Collaborative care models involve providers from different disciplines who work together to treat patients and monitor their progress, said Dr. Allen. “These programs involve varying degrees of integration. Ideally, it’s more than co-located care. The idea is really working together on a patient’s treatment plan.
“Stratified care models include initial risk stratification based on some type of standardized assessment, and then care is provided based on that risk.”
Stepped care models for pain management have been the most widely implemented and tested of the three approaches, and are the basis for the VA’s pain management strategy.20 Step 1 of the VA’s approach is self-care based on the biopsychosocial model, and using various behavioral tools to help people manage their pain.

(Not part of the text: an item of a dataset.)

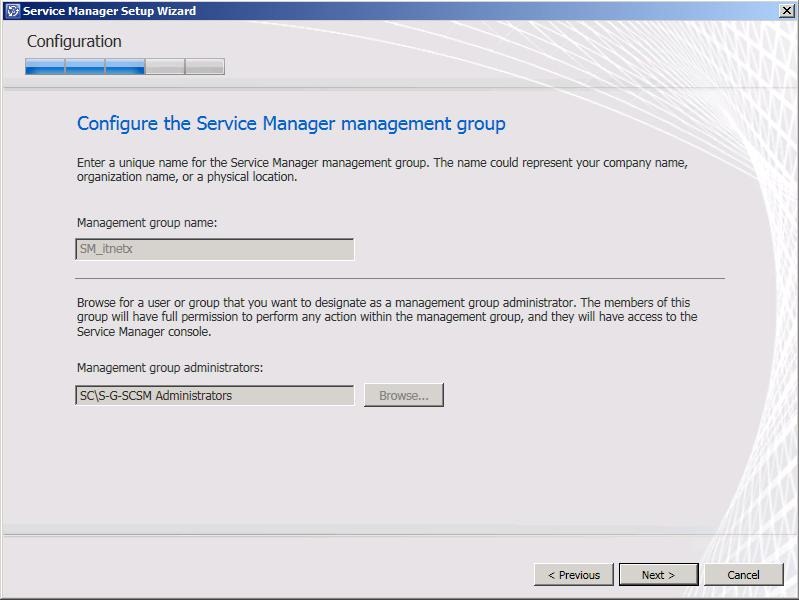The image size is (799, 600).
Task: Cancel the setup wizard
Action: pyautogui.click(x=743, y=575)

“These include weight management, exercise and conditioning, and mindfulness. There may be referrals elsewhere, but it is implemented and managed in the primary care space,” said Dr. Allen. “If their pain is treatment refractory, then in step 2, they’d go on to see other specialty referrals. If there is continued pain or other comorbidities that are preventing progress, then step 3 is referral to interdisciplinary pain centers or other specialty care, but this is reserved for patients who failed to achieve benefits from the therapies in earlier steps.”
Stepped care models require measurement via telephone-based or electronic medical record-based tools to assess how well a patient’s therapy is working, she said.